RECORDED DATA =
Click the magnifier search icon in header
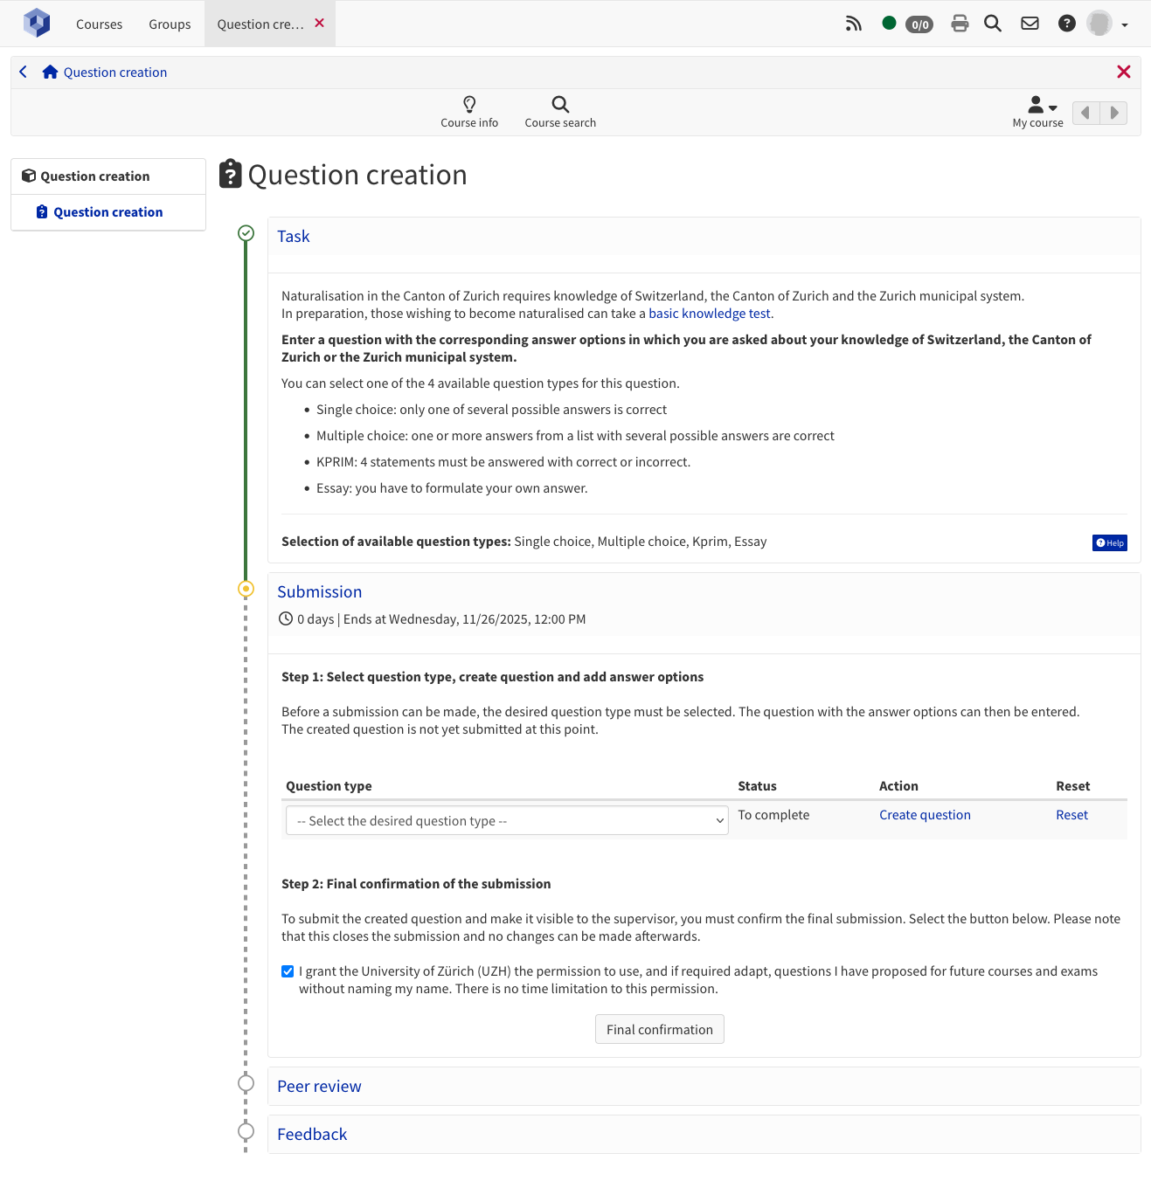The image size is (1151, 1181). coord(993,24)
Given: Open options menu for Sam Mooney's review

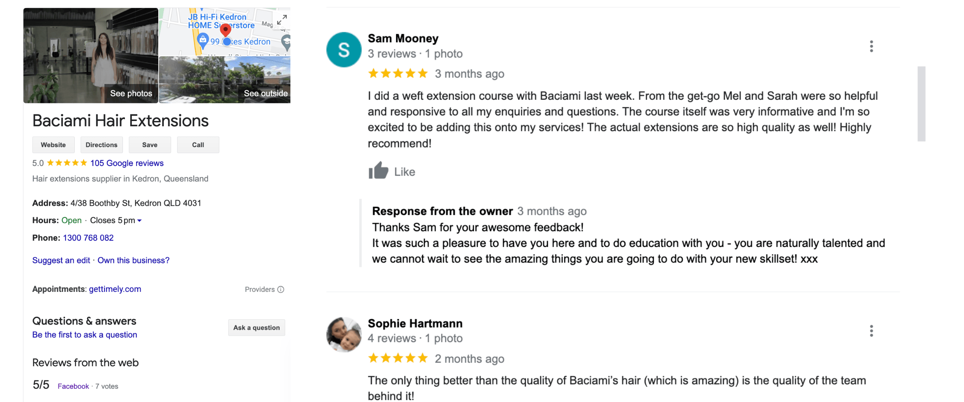Looking at the screenshot, I should [871, 46].
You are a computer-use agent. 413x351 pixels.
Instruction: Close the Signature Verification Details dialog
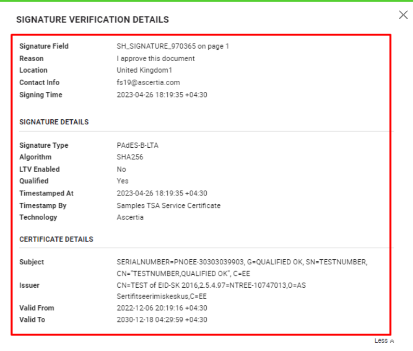click(403, 15)
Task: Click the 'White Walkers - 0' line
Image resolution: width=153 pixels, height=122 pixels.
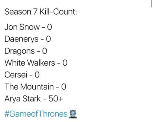Action: (36, 63)
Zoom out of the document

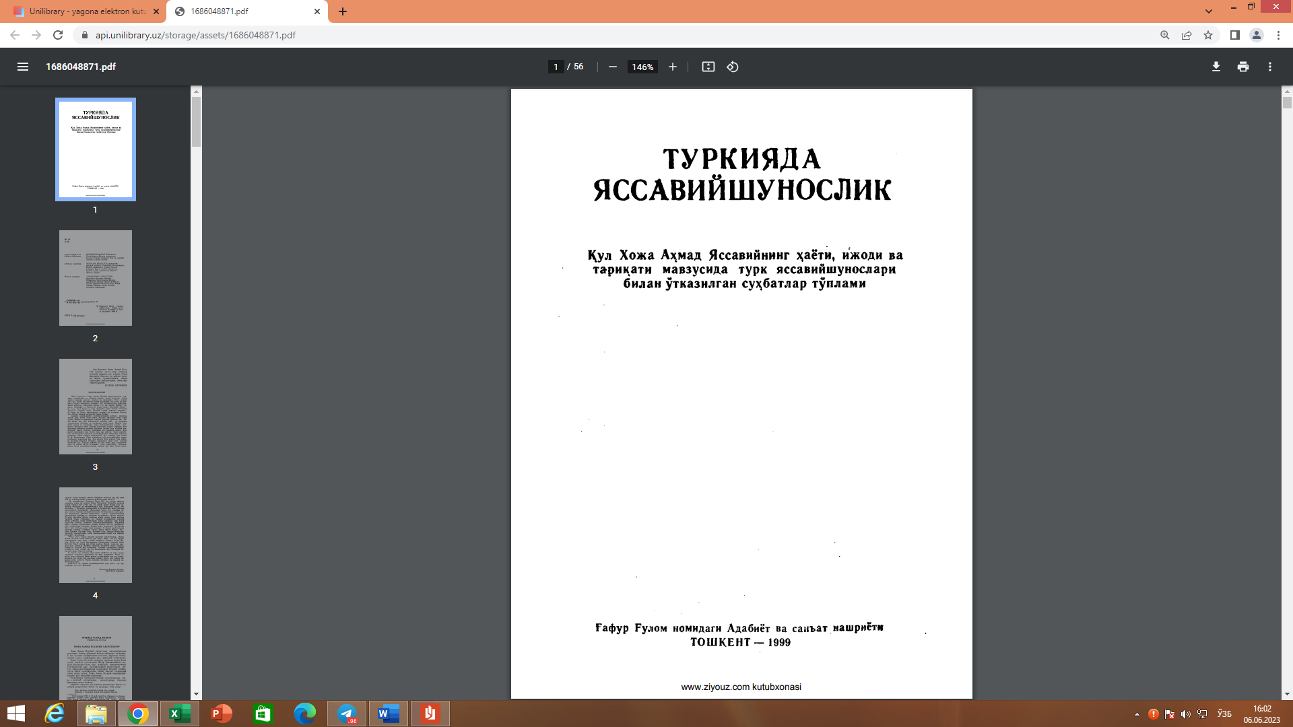pyautogui.click(x=611, y=67)
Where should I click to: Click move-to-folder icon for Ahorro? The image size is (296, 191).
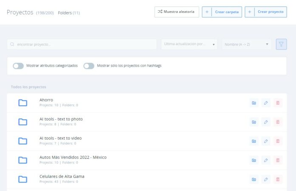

TASK DIRECTIONS = Retype every item above word for word, leaving the pictures out.

RESPONSE TO THIS TASK =
Click the magnifier search icon in header
The image size is (1151, 1181). coord(993,24)
Given: Open options menu for Sam Mooney's review

Looking at the screenshot, I should [871, 46].
You are a computer-use agent. 413x351 pixels.
Instruction: Close the Signature Verification Details dialog
click(403, 15)
Task: Click the 'White Walkers - 0' line
Image resolution: width=153 pixels, height=122 pixels.
Action: (36, 63)
Zoom out of the document

pyautogui.click(x=611, y=67)
Where should I click to: Click move-to-folder icon for Ahorro? The image size is (296, 191).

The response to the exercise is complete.